Napalm Death - "Nurse the Hunger"
Propelled by a galloping d-beat and terse black-metal riffage, Napalm Death's previously unreleased track "Nurse the Hunger" — a one-off from the sessions for 2015's Apex Predator – Easy Meat — is underground excellence at its finest. The Birmingham boys might not be in full-on grindcore-assault mode on this rarity, but don't you dare drop your guard: Their chaotic racket remains as lethal as ever. 

Mammoth Grinder - "Superior Firepower"
Power Trip's current lap around the universe isn't stopping drummer Chris Ulsh from reigniting the fires of Mammoth Grinder, his death-metal side project, for which he sings and plays bass.

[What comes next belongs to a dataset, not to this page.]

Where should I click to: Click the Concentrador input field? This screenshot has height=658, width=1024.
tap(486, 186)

The group's latest single is as ugly as it is muscular, combining Iljarn-style rhythms with Autopsy-level aggression and punk-rock fury to create something crusty and nasty, swarming with flies and throbbing with hatred.

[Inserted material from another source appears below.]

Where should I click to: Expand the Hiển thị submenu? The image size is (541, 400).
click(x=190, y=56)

Genocide Pact - "Conquered and Disposed"
Genocide Pact is a new death-metal band from Washington, D.C., fronted by local hardcore powerhouse Connor Donegan (Protester, Red Death, Pure Disgust). A blasphemous merger of Stockholm-steeped black metal and unhinged all-American hardcore, their new ripper "Conquered and Disposed" finds the band making subtle revisions to the brutish, breakdown-heavy sound of their upbringing. A hit of pure dynamic adrenaline with zero filler.

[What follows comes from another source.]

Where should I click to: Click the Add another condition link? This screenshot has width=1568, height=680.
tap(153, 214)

Marijannah - "Snakecharmer"
Break out the hot knives and water pipes: This week brings some terrific stoner doom from Marijannah, a Singapore outfit featuring members from Wormrot — better known as the fiercest grindcore group in the South Pacific  — and the pop-punk band the Caulfield Cult. On their debut single "Snakecharmer," the four-piece pay ear-splitting homage to the resin-caked canon as drafted by Electric Wizard, Witchfinder General, et al., percolating their other bands' latent aggression through hazy melodies and ten-ton guitar riffs. 

The Soft Moon - "It Kills"
The song's foreboding title says it all. Luis Vasquez's latest single as the Soft Moon, "It Kills," is an industrial crusher evocative of early Killing Joke, insidiously tuneful and yet deeply disturbing. And yet, for all the dread inherent in the Bay Area glitch-wizard's bleak cornerstones — the screaming synths, clobbering beats — one can't help but be charmed.

Husbandry - "Hierba Mala Nunca Muere"
Fronted by powerhouse alto Carina Zachary, Brooklyn outfit Husbandry traffics in a sophisticated blend of post-hardcore, soul and sludge metal that defies easy categorization. When it comes to this highlight off the group's great new EP, Bad Weeds Never Die, the band's previous self-characterization — "Fugazi meets Aaliyah" — fits the bill; Zachary's eerie swoops provide the perfect dulcet counterpart to her bandmates' Melvins-y churn, upping the dynamic ante with aplomb and effortlessness.